2) Record what you have so far, it doesn’t have to be perfect yet.
That’s it. That’s as far as we’ve gotten so far. I hope that makes it seem less daunting.
Okay, let’s continue from where we left off.
The final few steps to writing your album, are as follows. First, you want to listen to what you’ve recorded so far. Yes, that means putting the full album on your phone, computer, mp3 player, or whatever you use to listen to music. Get your headphones or speakers and listen to what you want to edit, or do better for the next step. It helps to have multiple sets of headphones or speakers (such as recording headphones, wireless headphones, car speaker, computer speaker etc.). Even if only to hear the music in more than one context. The edits can be anything from changing one chord in the song to a different one. Or changing the entire lyrics or vocal melody in a verse. You should take physical notes about these things. That way you can remember much easier when you do the next step.
Which is…the final step, with two parts.
This is where you record everything like a laser cutting a diamond. Include the edits you wrote down in the previous step. Make sure everything is on time with the beat. It goes without saying, but use a metronome! Most recording software (also called a “DAW” – or “Digital Audio Workstation”) will have one built in. This part is definitely the hardest part of the entire process. It takes a lot of focus, and great attention to detail. And you want to get it PERFECT, no exceptions. They say studio production won’t fix a poor quality recording. And “they” are 100% right. I know because I’ve made poor quality recordings before. 🙂
Remember when I mentioned you shouldn’t put too much effort recording the first time around? This is why you don’t want to make the first recordings ‘perfect’. You want to get things sounding good enough to make edits. But the current step is where you want to put the most effort in your recordings. The more time you spend in the ‘rough’ recordings, the less time you have on refining what you already have. Does that make sense now? Also, if you keep the rough versions of everything saved, you can show them as “early versions” to your future fans! Think about how cool would it would be if your favorite band did that!
It’s best not to have unrealistic expectations. You should only play things within your ability. But at least have a higher standard for these “polished” recordings than you would noodling around.
This is part two of the final step, but once you finish recording everything super tight, LISTEN AGAIN. Yes, listen to the entire album AGAIN! It might sound unnecessary. But there have been times where I was happy with a recording, and after listening again, I cringed. Unfortunately, it cost me extra money to get it fixed because I had already put my music on music platforms.

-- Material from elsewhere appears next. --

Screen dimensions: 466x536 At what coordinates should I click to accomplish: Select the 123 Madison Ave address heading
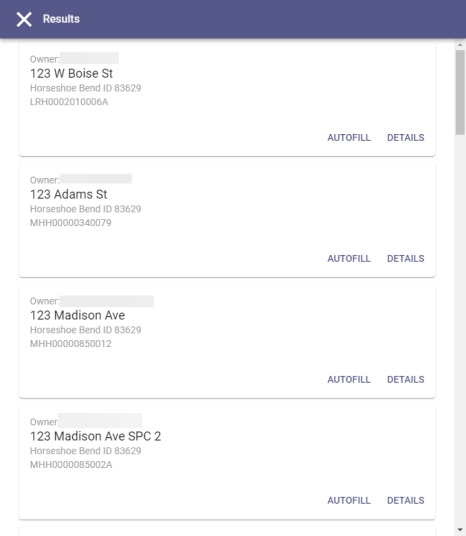78,316
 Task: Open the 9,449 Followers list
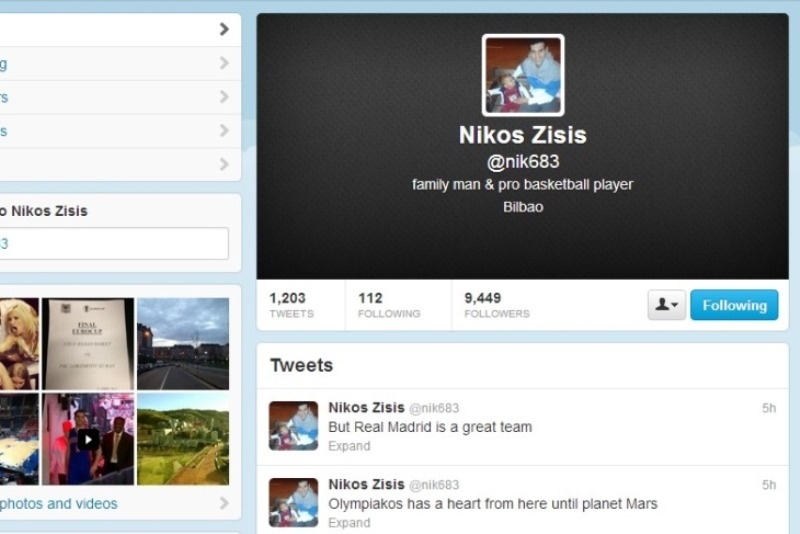point(496,305)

You should spend a few days in this stage, because you want to make sure it meets your standards. I even send it to someone whose opinion I can trust to tell me if there are any flaws.
Does it flow well? Does anything clash in the writing – i.e lyrical theme versus emotion expressed in guitar chords? Take enough time to consider all the posibilities.
So, to recap with the added steps:
1) Write a LOT of music
2) Record rough versions
3) Listen careful
4) Record PERFECT versions
5) Listen careful again
And then if you follow each step, you should have a finished album on your hands! If you follow the steps many times, you can even have more than one album. 🙂
I hope this article enlightened you on your path to music success. It takes time to become a master at any one of these things I listed today. So please, allow yourself to make mistakes. Don’t try and fake perfection. I didn’t start out making Mozart symphonies. Not even close.
Here for you on your musical adventure.